WHAT TO WORK ON: Copy word for word the part of the brain metastasis radiotherapy study that begins at the words that have "There are two" and ends after "impaired cognitive function.".

DOCUMENT TEXT:
━━━━━━━━━━

Curr. Oncol. 2024, 31(8), 4559-4567; https://doi.org/10.3390/curroncol31080340
Submission received: 19 July 2024
/
Revised: 7 August 2024
/
Accepted: 9 August 2024
/
Published: 9 August 2024
Abstract
:Background: Differences in radiation-induced lymphopenia and prognosis between methods of radiotherapy (RT) for brain metastases remain unclear. Methods: In this retrospective analysis of patients who underwent whole-brain radiotherapy (WBRT) or stereotactic radiosurgery/radiotherapy (SRS/SRT) for brain metastases, baseline total lymphocyte count (TLC) data were obtained within 2 weeks before RT initiation. Follow-up TLC data were evaluated at 0–2, 2–4, and 4–8 weeks after RT completion. Persistent lymphopenia was defined as <800/μL at any time point. Results: Overall, 138 RT courses in 128 patients were eligible (94 WBRT; 44 SRS/SRT). In the WBRT courses, the median baseline TLC was 1325/μL (IQR: 923–1799). Follow-up TLC decreased significantly to 946/μL (626–1316), 992/μL (675–1291), and 1075/μL (762–1435) (p < 0.001). SRS/SRT courses showed no significant TLC decrease. Multivariate analysis revealed female sex, prior RT, baseline TLC < 800/μL, and WBRT use were significantly associated with persistent lymphopenia. In the WBRT group, overall survival was significantly different between those with and without persistent lymphopenia (median, 2.6 and 6.1 months; p < 0.001). However, there was no significant difference in survival in the SRS/SRT group (p = 0.60). Conclusion: This study suggests SRS/SRT might be preferable for lymphocyte preservation in brain metastasis patients.
1. Introduction
Approximately 20–40% of patients with cancer develop brain metastases [1]. As the overall survival (OS) of patients with cancer increases with the development of treatments for malignant tumors and diagnostic techniques, such as MRI, for detecting small lesions, the number of patients with brain metastases is expected to increase. Metastatic brain tumors, depending on their location, can lead to paralysis and consciousness disorders, affecting survival and quality of life. Radiotherapy (RT) is crucial in the treatment of metastatic brain tumors, either alone or in combination with surgery or systemic therapy [2].
There are two major methods of RT for metastatic brain tumors: stereotactic radiosurgery (SRS) or stereotactic radiotherapy (SRT) and whole-brain radiotherapy (WBRT). SRS/SRT irradiates only visible tumors and provides a high degree of local control and preservation of normal organs. It is used for a small number of lesions, with up to 10 being irradiated [3]. However, when there are >10 lesions or cases of leptomeningeal metastasis, WBRT is performed. WBRT is typically conducted using conventional irradiation methods with two opposing beams. Although the WBRT method is simple and easy to perform for patients in poor health, it can cause adverse events, including dermatitis, alopecia, dry mouth, otitis media, and impaired cognitive function.

━━━━━━━━━━

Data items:

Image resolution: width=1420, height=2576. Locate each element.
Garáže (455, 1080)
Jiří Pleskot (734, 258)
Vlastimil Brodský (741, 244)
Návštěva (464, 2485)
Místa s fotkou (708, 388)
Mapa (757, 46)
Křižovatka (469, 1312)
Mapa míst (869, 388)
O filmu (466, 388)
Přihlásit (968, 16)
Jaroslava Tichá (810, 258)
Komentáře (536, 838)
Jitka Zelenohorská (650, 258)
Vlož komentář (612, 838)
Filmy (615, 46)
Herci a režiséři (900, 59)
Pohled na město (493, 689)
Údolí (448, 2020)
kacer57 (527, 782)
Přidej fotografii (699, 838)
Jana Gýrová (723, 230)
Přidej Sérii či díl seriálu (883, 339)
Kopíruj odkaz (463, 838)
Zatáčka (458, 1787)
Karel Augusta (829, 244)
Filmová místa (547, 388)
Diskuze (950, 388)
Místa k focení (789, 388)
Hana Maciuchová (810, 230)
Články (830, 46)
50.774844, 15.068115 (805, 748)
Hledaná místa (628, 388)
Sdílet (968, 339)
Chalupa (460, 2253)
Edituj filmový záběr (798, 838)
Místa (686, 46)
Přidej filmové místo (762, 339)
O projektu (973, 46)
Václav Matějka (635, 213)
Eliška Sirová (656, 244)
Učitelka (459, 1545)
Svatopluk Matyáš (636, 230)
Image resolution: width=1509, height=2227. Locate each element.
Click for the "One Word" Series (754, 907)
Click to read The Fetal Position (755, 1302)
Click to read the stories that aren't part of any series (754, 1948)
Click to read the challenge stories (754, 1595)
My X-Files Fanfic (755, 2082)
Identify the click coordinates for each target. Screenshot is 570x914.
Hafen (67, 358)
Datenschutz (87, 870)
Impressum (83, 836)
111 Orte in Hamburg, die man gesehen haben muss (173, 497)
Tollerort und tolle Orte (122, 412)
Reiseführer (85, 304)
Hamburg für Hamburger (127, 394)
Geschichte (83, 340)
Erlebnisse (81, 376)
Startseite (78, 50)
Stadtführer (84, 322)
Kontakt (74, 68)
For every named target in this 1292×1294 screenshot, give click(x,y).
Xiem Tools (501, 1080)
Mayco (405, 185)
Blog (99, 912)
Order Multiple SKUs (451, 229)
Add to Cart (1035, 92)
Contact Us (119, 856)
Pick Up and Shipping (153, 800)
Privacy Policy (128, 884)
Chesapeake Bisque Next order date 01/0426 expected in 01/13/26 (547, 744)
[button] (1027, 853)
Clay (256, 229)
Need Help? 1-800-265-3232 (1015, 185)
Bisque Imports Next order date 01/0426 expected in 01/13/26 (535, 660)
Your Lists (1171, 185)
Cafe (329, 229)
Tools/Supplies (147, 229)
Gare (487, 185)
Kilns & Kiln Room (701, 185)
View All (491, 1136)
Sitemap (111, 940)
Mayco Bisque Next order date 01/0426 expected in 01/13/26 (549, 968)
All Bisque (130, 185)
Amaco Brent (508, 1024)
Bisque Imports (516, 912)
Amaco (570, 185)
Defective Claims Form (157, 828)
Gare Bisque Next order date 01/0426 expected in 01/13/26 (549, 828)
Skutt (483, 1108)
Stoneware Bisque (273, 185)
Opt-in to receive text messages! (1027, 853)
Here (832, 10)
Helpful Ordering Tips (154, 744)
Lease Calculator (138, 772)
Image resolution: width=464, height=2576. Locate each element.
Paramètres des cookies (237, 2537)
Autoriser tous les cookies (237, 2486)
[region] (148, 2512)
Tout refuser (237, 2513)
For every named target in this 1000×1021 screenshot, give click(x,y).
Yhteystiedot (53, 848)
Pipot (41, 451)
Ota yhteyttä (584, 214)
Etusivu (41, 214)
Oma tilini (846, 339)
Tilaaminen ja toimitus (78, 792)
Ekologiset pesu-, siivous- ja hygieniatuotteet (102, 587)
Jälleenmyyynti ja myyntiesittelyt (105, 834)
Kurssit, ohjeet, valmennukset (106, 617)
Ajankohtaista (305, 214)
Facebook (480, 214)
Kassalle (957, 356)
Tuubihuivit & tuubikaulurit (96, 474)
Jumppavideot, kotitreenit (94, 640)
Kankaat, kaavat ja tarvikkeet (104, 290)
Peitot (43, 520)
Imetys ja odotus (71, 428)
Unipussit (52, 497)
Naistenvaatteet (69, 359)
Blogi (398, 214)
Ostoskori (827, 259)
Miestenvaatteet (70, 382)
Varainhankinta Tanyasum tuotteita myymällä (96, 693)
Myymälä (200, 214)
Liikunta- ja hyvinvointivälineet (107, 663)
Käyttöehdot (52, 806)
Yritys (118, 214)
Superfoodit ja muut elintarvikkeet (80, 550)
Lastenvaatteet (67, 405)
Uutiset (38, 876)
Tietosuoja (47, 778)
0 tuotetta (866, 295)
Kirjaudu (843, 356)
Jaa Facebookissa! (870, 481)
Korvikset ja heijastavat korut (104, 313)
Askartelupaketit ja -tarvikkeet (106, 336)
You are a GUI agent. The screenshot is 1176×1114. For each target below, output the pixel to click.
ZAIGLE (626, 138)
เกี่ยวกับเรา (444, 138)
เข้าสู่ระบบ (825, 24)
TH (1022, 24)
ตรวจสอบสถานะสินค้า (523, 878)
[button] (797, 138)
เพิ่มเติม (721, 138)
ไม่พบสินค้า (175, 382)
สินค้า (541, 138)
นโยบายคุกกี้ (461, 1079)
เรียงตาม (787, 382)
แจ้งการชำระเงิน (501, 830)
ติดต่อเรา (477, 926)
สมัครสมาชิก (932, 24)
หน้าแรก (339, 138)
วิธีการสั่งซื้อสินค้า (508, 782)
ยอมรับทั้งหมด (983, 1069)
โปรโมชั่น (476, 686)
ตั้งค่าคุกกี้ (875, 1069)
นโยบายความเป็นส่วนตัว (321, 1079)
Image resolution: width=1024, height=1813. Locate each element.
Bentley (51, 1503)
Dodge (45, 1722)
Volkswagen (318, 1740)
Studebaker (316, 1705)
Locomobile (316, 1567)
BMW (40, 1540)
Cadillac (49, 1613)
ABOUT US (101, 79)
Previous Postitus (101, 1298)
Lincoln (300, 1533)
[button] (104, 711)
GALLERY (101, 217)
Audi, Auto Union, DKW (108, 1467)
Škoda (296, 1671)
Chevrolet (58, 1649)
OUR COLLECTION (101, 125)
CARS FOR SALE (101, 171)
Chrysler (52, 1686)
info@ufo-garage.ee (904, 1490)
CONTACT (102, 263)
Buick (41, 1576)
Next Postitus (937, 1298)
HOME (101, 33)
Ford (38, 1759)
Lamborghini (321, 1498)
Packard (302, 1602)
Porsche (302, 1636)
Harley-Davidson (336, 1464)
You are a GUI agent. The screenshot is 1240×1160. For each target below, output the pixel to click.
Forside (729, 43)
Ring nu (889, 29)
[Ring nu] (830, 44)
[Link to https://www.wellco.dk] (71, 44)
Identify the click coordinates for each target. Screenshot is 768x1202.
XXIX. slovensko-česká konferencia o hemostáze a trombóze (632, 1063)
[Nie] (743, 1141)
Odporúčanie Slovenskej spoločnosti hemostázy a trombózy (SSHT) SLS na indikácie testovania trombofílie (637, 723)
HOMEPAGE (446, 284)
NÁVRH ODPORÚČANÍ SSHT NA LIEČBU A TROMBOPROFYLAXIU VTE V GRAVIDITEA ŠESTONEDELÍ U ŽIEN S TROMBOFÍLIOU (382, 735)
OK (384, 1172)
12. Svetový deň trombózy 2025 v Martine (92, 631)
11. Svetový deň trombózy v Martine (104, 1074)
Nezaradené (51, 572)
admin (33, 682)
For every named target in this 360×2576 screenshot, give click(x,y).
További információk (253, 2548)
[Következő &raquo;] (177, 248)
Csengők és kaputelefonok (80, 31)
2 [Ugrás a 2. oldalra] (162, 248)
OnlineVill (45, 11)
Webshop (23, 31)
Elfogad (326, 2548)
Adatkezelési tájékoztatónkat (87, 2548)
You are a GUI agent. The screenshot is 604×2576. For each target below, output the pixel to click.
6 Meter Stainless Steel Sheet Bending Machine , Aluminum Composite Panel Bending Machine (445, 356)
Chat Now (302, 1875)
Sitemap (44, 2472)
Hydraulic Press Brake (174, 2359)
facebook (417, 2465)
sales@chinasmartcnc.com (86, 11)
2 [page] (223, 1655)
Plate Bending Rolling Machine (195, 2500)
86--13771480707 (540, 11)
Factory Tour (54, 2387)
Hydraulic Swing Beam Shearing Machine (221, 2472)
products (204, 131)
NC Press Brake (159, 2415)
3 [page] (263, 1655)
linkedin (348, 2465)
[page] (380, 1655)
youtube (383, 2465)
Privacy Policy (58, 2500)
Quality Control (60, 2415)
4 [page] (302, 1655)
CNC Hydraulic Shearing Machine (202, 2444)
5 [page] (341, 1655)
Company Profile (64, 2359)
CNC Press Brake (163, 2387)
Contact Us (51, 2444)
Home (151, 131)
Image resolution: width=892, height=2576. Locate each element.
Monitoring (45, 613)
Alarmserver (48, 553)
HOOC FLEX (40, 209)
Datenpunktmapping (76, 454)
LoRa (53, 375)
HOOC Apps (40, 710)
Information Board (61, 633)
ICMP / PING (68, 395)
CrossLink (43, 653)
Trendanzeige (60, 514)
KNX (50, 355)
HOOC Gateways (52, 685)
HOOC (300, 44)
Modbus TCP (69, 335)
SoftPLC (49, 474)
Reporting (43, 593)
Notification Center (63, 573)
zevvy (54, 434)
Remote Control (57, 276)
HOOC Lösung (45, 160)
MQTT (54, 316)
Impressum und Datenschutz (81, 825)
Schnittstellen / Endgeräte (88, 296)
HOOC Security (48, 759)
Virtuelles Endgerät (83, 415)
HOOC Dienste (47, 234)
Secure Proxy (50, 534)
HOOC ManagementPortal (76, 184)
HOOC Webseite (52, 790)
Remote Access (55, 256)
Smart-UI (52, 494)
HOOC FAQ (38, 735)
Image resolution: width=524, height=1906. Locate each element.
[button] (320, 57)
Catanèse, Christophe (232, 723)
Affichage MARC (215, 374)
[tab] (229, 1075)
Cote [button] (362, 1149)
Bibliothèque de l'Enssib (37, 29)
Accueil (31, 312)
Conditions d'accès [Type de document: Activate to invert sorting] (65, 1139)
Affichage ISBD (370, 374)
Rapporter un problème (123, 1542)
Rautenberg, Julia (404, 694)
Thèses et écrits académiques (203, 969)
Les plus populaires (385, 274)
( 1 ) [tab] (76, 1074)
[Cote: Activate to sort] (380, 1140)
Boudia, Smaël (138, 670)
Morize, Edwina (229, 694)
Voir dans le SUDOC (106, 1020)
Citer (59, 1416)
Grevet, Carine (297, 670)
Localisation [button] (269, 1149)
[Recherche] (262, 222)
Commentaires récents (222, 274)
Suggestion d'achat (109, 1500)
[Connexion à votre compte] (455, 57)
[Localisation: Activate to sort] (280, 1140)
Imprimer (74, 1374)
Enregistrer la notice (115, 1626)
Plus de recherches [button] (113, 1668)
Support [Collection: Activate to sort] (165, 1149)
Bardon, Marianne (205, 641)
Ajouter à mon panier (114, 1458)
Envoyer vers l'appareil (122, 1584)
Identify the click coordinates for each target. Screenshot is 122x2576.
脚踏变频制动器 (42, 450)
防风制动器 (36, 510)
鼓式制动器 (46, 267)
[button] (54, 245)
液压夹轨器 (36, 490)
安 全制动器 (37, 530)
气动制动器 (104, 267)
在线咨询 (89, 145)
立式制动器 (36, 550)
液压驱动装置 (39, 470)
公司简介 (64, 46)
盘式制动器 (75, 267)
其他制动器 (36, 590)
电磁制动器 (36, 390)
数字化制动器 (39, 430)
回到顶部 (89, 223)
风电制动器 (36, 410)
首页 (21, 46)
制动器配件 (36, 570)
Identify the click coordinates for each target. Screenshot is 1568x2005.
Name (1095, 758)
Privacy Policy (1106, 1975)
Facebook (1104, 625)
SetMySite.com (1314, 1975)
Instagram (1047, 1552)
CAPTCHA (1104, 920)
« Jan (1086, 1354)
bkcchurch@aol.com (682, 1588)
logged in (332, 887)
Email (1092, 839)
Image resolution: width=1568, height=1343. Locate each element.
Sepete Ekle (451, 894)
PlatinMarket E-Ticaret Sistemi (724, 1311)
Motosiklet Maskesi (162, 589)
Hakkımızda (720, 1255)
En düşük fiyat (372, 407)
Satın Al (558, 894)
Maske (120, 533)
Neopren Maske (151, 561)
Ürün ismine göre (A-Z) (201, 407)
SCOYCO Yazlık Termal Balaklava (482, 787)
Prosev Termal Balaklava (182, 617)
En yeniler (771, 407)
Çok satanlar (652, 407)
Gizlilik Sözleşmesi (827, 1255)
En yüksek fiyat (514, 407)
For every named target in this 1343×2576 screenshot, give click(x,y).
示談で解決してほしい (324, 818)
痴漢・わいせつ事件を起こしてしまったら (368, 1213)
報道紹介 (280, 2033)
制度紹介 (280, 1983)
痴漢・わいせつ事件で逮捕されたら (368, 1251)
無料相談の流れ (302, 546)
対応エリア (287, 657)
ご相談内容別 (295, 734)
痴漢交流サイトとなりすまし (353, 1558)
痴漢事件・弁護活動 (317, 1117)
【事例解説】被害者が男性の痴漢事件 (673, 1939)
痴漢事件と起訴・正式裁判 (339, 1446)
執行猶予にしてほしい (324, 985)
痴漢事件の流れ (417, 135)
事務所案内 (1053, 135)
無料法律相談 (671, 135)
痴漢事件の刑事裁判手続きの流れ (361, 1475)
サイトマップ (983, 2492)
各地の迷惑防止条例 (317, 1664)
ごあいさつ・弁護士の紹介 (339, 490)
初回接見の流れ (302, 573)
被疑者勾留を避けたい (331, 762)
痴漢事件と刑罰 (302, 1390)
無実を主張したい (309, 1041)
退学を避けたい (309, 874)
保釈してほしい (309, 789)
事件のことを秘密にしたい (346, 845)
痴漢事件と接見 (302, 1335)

━━━━━━━━━━

RESULT OF THE TASK:
There are two major methods of RT for metastatic brain tumors: stereotactic radiosurgery (SRS) or stereotactic radiotherapy (SRT) and whole-brain radiotherapy (WBRT). SRS/SRT irradiates only visible tumors and provides a high degree of local control and preservation of normal organs. It is used for a small number of lesions, with up to 10 being irradiated [3]. However, when there are >10 lesions or cases of leptomeningeal metastasis, WBRT is performed. WBRT is typically conducted using conventional irradiation methods with two opposing beams. Although the WBRT method is simple and easy to perform for patients in poor health, it can cause adverse events, including dermatitis, alopecia, dry mouth, otitis media, and impaired cognitive function.